• [Stored data]:
↓↓↓
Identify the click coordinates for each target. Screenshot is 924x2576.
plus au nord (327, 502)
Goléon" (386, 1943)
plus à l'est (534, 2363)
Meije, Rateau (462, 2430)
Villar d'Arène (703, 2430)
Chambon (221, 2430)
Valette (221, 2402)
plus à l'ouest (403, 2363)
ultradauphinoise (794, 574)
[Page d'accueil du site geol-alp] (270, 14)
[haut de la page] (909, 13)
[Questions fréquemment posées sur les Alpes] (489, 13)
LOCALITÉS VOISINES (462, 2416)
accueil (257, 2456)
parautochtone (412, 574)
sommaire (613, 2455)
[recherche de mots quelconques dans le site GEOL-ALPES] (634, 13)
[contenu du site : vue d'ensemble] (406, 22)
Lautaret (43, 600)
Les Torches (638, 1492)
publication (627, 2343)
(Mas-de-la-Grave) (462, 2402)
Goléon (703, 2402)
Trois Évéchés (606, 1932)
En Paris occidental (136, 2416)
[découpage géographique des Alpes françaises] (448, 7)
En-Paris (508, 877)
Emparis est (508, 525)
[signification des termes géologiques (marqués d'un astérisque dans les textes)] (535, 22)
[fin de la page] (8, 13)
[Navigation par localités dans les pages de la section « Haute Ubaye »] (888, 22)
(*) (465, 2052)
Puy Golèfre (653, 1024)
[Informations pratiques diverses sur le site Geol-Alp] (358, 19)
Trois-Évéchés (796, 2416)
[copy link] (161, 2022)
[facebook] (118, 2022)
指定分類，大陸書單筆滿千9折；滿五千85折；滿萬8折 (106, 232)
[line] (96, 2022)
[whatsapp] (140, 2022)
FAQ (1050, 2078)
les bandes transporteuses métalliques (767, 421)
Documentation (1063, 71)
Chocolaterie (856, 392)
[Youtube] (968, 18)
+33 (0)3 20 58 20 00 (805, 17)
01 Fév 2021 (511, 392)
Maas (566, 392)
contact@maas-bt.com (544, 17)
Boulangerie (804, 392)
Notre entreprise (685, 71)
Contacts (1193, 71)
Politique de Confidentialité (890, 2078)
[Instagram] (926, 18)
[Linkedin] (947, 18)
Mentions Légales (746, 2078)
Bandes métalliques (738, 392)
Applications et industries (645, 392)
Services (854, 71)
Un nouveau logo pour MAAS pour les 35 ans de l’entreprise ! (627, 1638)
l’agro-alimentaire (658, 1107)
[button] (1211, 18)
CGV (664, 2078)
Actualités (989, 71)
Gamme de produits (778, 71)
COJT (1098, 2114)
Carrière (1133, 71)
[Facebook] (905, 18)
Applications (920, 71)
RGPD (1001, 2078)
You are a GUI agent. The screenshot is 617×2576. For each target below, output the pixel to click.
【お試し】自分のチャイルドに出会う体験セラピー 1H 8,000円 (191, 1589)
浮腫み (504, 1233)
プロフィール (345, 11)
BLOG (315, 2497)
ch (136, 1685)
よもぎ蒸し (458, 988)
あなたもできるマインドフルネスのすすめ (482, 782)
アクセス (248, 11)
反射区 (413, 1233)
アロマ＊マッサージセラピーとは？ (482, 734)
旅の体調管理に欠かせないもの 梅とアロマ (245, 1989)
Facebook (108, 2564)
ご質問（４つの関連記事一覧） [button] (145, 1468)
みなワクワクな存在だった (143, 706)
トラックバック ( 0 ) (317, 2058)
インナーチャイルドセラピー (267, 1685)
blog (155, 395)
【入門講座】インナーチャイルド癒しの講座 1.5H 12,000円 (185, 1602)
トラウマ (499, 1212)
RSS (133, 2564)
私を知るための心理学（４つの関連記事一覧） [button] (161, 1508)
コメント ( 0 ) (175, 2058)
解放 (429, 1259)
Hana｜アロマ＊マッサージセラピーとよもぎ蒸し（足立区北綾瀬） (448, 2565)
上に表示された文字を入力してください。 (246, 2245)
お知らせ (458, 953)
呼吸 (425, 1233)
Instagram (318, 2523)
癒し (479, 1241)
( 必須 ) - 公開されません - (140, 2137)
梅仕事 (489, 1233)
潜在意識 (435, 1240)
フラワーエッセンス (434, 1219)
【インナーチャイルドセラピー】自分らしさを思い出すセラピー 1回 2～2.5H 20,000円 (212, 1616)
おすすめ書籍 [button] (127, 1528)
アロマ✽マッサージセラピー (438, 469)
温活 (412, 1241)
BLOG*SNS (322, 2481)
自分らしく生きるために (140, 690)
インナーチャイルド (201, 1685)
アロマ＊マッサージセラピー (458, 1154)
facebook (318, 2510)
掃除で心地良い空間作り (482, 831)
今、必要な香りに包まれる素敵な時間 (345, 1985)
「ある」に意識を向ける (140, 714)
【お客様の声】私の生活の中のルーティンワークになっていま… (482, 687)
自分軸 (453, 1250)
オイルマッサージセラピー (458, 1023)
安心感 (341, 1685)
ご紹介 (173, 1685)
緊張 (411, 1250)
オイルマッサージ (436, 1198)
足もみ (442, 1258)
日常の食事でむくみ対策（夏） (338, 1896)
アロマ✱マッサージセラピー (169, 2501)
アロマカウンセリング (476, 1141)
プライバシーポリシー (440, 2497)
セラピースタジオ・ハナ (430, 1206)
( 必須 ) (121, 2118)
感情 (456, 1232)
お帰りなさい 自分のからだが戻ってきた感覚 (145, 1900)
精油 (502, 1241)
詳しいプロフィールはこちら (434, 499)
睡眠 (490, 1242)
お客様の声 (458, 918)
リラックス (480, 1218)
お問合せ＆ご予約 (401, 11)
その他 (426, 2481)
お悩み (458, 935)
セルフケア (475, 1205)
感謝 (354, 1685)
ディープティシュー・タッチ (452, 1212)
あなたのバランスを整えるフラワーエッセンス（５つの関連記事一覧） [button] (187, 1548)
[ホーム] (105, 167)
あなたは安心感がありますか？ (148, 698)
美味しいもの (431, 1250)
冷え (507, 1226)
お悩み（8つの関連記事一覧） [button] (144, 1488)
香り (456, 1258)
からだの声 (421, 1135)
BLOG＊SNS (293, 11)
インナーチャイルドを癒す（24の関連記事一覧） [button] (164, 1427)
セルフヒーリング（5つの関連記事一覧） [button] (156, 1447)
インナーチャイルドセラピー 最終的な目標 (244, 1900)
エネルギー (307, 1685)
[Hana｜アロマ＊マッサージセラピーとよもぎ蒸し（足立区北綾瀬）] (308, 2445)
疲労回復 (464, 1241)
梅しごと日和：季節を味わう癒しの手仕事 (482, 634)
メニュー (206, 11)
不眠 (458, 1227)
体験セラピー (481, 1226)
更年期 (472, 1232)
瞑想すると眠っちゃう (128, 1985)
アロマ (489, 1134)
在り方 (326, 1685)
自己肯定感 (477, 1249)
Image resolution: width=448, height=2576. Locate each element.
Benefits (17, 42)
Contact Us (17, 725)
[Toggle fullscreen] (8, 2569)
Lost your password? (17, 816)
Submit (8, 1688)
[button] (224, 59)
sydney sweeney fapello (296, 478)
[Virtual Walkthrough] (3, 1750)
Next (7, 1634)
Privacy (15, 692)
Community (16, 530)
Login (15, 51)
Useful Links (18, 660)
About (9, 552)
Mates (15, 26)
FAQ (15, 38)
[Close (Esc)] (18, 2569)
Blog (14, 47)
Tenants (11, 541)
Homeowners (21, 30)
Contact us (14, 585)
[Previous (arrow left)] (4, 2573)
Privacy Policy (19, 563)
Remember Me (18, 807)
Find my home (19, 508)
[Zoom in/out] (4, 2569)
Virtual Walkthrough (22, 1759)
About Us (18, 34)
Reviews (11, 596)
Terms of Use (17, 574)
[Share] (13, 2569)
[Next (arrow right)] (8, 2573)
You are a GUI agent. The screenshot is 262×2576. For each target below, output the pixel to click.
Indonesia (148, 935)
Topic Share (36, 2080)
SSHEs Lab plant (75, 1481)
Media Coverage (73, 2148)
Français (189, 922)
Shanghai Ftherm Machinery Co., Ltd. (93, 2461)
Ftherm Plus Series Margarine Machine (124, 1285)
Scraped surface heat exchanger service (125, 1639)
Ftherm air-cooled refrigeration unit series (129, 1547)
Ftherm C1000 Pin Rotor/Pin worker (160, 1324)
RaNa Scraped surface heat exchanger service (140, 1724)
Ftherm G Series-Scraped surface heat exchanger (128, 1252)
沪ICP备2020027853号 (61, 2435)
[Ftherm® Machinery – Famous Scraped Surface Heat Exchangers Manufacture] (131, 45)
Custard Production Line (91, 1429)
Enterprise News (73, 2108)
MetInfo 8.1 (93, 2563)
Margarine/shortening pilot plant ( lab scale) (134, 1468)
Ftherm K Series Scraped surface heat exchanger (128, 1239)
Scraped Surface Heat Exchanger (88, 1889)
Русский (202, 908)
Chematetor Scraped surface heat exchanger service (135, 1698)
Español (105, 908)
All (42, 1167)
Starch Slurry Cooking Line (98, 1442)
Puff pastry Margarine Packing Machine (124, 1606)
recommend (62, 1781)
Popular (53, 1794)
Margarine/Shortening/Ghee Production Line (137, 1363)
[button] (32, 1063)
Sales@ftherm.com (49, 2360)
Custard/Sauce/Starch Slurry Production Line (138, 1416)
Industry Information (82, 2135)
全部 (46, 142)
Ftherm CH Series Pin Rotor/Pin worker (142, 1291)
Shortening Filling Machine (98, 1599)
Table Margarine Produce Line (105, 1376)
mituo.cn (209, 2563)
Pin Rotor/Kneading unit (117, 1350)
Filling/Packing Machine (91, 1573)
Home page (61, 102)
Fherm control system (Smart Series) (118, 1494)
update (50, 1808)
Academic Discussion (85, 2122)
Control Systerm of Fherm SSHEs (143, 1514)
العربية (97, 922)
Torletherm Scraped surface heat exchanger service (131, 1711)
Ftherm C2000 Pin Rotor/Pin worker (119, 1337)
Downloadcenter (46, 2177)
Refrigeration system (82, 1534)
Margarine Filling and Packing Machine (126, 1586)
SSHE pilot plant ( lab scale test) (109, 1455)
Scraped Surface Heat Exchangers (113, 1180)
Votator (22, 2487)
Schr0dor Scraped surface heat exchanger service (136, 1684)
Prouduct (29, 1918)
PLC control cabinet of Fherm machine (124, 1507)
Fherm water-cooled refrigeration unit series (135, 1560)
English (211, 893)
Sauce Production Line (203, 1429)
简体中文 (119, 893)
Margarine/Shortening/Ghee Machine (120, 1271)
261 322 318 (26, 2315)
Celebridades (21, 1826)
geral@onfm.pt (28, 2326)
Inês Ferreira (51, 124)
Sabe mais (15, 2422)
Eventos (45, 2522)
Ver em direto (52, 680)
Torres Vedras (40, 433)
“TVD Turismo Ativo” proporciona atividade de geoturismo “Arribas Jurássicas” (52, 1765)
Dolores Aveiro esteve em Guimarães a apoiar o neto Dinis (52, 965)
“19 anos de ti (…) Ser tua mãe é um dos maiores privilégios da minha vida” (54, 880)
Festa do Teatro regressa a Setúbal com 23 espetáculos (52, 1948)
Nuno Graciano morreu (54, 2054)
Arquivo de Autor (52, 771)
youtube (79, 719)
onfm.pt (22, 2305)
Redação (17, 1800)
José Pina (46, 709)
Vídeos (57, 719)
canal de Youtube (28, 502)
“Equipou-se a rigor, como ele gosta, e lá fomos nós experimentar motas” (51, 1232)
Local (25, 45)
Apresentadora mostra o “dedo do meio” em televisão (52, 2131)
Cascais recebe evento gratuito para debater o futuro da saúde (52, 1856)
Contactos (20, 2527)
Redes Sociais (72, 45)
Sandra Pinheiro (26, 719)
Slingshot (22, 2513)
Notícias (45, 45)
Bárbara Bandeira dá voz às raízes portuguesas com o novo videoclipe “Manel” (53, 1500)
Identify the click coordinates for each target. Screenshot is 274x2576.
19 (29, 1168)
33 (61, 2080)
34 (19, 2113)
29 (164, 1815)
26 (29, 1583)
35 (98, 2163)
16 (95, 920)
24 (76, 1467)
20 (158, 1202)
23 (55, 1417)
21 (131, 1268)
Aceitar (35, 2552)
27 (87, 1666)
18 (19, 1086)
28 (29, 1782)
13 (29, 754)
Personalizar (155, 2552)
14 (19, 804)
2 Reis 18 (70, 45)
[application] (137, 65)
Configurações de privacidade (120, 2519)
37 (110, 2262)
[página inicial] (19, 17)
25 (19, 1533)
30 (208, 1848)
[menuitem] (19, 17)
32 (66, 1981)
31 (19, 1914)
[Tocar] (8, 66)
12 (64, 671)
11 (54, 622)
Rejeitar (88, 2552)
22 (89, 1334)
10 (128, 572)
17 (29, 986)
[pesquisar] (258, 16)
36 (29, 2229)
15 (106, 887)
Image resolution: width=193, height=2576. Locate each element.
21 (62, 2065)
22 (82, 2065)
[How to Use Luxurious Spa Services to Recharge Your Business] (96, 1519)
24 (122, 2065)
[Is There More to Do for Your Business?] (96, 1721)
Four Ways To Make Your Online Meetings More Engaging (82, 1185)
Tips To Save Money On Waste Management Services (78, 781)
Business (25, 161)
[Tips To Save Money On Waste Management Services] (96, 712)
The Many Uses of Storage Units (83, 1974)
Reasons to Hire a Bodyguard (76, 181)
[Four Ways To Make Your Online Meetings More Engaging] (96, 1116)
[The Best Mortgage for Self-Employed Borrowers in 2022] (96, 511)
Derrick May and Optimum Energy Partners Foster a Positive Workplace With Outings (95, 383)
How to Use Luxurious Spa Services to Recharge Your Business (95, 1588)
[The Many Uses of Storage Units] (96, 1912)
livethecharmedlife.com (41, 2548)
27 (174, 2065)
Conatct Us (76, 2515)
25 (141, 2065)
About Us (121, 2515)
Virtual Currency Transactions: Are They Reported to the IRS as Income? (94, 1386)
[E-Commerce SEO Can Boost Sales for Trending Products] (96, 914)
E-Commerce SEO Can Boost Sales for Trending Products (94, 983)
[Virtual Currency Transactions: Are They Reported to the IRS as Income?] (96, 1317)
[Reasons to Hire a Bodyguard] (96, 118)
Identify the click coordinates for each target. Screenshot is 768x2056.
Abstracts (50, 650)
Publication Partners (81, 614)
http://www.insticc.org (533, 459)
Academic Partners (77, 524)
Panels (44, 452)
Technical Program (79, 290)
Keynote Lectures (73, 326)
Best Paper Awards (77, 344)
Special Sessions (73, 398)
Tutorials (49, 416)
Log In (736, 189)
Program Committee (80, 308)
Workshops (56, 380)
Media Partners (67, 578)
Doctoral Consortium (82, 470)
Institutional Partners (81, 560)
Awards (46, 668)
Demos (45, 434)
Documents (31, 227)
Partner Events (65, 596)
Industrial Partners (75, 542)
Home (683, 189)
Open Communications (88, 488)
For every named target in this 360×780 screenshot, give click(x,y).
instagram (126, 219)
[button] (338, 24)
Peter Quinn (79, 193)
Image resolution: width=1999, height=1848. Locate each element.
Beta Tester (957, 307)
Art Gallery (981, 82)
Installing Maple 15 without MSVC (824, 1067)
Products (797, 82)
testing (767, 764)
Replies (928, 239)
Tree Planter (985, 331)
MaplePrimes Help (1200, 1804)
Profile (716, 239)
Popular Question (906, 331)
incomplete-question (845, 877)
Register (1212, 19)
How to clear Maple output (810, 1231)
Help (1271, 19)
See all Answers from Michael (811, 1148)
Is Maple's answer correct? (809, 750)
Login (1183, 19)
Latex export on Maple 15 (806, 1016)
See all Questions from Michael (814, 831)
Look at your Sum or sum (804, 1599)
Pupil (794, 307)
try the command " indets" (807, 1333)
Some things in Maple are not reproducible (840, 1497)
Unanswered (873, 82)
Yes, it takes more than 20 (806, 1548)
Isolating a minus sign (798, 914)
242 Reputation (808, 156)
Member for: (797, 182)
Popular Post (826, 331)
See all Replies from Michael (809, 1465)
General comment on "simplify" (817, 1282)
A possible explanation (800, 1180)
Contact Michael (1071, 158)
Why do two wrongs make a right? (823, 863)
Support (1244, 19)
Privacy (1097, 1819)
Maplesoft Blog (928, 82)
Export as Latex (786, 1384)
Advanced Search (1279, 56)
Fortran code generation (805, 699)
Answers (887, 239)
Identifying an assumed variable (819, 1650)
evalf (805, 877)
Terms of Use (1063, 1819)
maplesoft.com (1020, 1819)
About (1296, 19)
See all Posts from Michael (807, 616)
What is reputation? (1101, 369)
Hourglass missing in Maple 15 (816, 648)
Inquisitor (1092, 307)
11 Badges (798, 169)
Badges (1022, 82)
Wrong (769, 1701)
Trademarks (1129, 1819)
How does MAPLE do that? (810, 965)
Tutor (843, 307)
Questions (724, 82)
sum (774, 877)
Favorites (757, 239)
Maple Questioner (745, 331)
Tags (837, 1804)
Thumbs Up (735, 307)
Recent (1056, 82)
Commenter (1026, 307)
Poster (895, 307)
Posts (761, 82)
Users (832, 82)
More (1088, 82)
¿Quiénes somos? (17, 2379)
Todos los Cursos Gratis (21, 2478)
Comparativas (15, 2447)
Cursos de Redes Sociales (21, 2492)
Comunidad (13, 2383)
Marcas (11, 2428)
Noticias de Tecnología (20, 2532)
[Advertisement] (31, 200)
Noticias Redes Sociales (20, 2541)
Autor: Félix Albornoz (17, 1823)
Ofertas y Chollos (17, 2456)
↑↑↑
Your answer should consist solely of the lines above from the line with "[Virtual Currency Transactions: Are" to the line with "Member for: (797, 182)", both included, reproduced exactly.

• [Output below]:
[Virtual Currency Transactions: Are They Reported to the IRS as Income?] (96, 1317)
[Reasons to Hire a Bodyguard] (96, 118)
Identify the click coordinates for each target. Screenshot is 768x2056.
Abstracts (50, 650)
Publication Partners (81, 614)
http://www.insticc.org (533, 459)
Academic Partners (77, 524)
Panels (44, 452)
Technical Program (79, 290)
Keynote Lectures (73, 326)
Best Paper Awards (77, 344)
Special Sessions (73, 398)
Tutorials (49, 416)
Log In (736, 189)
Program Committee (80, 308)
Workshops (56, 380)
Media Partners (67, 578)
Doctoral Consortium (82, 470)
Institutional Partners (81, 560)
Awards (46, 668)
Demos (45, 434)
Documents (31, 227)
Partner Events (65, 596)
Industrial Partners (75, 542)
Home (683, 189)
Open Communications (88, 488)
For every named target in this 360×780 screenshot, give click(x,y).
instagram (126, 219)
[button] (338, 24)
Peter Quinn (79, 193)
Image resolution: width=1999, height=1848. Locate each element.
Beta Tester (957, 307)
Art Gallery (981, 82)
Installing Maple 15 without MSVC (824, 1067)
Products (797, 82)
testing (767, 764)
Replies (928, 239)
Tree Planter (985, 331)
MaplePrimes Help (1200, 1804)
Profile (716, 239)
Popular Question (906, 331)
incomplete-question (845, 877)
Register (1212, 19)
How to clear Maple output (810, 1231)
Help (1271, 19)
See all Answers from Michael (811, 1148)
Is Maple's answer correct? (809, 750)
Login (1183, 19)
Latex export on Maple 15 (806, 1016)
See all Questions from Michael (814, 831)
Look at your Sum or sum (804, 1599)
Pupil (794, 307)
try the command " indets" (807, 1333)
Some things in Maple are not reproducible (840, 1497)
Unanswered (873, 82)
Yes, it takes more than 20 (806, 1548)
Isolating a minus sign (798, 914)
242 Reputation (808, 156)
Member for: (797, 182)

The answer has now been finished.